### Your objective
In the records below, begin at the line that has "Tħin tal-kafè (652, 765)" and stop after the line that has "Por plantas (71, 148)"; quote those lines verbatim and nothing more.

*** Records to process Section Begins ***

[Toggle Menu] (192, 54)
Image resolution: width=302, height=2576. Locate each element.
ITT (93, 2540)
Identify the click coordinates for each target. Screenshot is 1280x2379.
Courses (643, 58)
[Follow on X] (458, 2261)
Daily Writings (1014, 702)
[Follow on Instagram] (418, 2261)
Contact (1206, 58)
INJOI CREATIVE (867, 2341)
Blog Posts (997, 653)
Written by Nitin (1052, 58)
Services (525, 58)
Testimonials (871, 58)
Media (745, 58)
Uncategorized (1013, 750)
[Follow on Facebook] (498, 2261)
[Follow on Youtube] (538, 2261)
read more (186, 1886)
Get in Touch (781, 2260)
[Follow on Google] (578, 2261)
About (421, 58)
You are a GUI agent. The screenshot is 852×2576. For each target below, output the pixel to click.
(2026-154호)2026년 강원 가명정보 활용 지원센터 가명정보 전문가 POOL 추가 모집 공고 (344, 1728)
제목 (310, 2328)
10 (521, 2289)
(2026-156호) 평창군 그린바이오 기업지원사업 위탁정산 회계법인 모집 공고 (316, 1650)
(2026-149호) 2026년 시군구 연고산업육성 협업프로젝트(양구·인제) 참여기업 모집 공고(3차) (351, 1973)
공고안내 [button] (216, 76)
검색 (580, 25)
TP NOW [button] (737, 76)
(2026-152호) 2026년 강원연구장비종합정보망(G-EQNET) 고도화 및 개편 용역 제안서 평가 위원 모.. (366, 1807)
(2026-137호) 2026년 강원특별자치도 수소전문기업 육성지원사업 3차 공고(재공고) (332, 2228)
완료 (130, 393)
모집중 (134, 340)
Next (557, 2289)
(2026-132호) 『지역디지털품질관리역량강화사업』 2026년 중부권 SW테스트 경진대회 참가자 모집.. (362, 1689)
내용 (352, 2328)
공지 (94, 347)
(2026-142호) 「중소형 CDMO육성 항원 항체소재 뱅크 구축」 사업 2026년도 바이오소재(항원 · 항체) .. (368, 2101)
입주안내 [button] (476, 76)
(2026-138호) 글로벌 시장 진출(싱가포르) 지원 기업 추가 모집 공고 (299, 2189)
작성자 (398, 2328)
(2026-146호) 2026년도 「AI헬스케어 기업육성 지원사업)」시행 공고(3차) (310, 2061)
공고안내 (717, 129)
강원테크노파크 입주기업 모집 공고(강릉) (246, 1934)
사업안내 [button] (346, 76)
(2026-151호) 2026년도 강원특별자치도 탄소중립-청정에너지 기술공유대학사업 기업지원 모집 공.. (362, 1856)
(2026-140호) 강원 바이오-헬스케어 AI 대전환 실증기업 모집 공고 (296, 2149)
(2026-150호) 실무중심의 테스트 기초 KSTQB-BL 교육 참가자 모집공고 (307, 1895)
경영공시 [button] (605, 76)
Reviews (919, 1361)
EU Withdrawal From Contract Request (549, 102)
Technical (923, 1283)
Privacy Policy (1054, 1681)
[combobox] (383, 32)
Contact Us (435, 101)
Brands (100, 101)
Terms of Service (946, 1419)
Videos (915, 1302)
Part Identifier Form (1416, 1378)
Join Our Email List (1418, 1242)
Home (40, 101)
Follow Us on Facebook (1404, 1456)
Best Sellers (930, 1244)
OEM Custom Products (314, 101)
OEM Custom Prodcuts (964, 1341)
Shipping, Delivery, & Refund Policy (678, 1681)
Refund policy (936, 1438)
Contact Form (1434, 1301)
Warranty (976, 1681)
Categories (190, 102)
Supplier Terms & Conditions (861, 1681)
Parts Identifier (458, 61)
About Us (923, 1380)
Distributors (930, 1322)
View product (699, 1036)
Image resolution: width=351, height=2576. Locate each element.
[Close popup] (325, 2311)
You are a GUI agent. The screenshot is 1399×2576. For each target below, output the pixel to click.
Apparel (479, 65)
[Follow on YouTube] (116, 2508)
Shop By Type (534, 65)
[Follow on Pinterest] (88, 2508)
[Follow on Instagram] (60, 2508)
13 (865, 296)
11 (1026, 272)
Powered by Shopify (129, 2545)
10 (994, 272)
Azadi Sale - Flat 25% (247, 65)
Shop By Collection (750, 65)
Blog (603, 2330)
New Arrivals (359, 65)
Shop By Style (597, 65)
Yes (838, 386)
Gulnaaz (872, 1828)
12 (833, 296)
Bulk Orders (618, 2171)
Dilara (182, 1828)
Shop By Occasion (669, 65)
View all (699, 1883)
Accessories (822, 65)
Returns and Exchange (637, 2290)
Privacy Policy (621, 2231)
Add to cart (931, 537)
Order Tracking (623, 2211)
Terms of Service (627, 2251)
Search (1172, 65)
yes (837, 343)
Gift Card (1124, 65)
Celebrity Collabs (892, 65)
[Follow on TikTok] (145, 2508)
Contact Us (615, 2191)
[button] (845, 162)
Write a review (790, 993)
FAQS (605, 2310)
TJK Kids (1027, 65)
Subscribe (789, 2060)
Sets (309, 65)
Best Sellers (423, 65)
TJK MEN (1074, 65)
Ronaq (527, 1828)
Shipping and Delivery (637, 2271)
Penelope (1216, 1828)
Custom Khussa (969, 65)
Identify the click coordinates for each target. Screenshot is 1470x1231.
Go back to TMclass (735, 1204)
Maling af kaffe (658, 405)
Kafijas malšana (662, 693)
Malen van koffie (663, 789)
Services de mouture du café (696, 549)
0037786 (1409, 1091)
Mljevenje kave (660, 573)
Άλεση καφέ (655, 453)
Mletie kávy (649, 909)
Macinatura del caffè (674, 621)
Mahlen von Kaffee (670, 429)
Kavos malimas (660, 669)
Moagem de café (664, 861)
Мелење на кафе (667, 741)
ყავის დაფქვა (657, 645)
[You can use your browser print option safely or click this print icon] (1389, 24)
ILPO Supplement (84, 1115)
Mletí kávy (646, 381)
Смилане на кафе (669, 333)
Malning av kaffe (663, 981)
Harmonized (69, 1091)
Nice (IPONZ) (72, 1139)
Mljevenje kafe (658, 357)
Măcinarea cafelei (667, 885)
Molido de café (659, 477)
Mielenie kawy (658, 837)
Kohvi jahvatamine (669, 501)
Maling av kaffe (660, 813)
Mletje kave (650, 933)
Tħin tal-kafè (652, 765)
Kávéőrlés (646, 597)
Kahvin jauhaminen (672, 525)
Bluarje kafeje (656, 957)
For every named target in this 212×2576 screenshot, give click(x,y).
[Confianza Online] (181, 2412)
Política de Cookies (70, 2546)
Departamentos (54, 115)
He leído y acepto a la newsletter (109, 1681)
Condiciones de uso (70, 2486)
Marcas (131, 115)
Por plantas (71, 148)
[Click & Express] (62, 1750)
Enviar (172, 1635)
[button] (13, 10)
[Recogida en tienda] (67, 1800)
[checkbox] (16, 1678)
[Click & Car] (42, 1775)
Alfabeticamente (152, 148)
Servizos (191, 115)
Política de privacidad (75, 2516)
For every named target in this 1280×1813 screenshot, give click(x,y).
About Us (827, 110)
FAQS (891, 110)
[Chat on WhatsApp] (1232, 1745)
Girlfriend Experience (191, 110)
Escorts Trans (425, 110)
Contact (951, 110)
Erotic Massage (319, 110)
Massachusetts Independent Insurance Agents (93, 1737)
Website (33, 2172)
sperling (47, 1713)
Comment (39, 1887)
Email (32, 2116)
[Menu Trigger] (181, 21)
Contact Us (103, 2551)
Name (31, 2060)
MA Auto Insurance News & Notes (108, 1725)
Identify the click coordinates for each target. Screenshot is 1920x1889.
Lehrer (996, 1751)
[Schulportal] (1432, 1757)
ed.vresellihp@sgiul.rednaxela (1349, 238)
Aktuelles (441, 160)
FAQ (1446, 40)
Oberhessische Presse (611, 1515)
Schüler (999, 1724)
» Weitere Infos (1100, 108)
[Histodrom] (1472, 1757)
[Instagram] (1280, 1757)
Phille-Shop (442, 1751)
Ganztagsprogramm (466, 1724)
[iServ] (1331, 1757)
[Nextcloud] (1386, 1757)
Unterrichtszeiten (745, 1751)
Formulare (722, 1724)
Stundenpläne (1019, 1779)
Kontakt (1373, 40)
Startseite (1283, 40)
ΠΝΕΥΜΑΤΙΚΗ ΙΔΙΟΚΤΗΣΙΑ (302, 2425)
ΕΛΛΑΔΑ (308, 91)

*** Records to process Section Ends ***

### Response area
Tħin tal-kafè (652, 765)
Kávéőrlés (646, 597)
Kahvin jauhaminen (672, 525)
Bluarje kafeje (656, 957)
For every named target in this 212×2576 screenshot, give click(x,y).
[Confianza Online] (181, 2412)
Política de Cookies (70, 2546)
Departamentos (54, 115)
He leído y acepto a la newsletter (109, 1681)
Condiciones de uso (70, 2486)
Marcas (131, 115)
Por plantas (71, 148)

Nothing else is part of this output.